## AIM OF THE TASK
Wherever the word "computer" occurs in the lines below, copy the whole line.

## RECORD EXTRACTS
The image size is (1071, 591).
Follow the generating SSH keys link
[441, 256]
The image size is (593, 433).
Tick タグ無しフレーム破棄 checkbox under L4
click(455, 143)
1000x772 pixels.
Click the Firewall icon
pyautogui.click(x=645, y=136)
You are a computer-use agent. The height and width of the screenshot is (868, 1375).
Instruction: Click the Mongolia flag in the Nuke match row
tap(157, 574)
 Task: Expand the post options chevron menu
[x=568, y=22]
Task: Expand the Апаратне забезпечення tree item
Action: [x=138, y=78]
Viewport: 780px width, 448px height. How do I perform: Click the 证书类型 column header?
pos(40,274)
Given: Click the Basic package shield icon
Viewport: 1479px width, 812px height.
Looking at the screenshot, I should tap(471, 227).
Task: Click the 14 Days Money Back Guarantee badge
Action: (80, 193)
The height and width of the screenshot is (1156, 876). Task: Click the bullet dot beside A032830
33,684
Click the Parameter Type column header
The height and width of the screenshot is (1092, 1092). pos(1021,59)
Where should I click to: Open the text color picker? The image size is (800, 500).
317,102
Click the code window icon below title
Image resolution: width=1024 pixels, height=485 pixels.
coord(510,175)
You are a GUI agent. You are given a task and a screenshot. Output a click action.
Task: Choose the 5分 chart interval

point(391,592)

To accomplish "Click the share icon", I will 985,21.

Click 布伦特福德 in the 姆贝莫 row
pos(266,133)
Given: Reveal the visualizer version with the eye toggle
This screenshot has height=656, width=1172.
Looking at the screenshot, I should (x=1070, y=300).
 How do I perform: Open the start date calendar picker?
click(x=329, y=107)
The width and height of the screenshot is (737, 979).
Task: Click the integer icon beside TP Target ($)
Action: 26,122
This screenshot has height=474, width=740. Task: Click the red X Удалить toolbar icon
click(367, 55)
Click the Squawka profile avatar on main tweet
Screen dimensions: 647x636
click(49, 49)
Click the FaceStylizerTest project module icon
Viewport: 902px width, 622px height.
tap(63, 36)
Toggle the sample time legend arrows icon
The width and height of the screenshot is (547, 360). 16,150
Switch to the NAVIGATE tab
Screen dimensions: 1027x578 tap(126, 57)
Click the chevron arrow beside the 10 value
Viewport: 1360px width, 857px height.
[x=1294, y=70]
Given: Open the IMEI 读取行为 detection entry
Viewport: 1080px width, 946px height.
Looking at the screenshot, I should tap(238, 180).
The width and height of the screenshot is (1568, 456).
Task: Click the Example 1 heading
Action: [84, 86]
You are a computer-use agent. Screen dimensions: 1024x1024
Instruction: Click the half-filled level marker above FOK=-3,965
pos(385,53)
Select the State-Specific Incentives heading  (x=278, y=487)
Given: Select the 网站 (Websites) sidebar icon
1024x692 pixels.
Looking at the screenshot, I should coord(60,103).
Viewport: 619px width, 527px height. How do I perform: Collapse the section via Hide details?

## EXERCISE RESPONSE
You are a computer-use agent. The height and width of the screenshot is (868, 1375).
You are a computer-use agent. Screen dimensions: 1024x1024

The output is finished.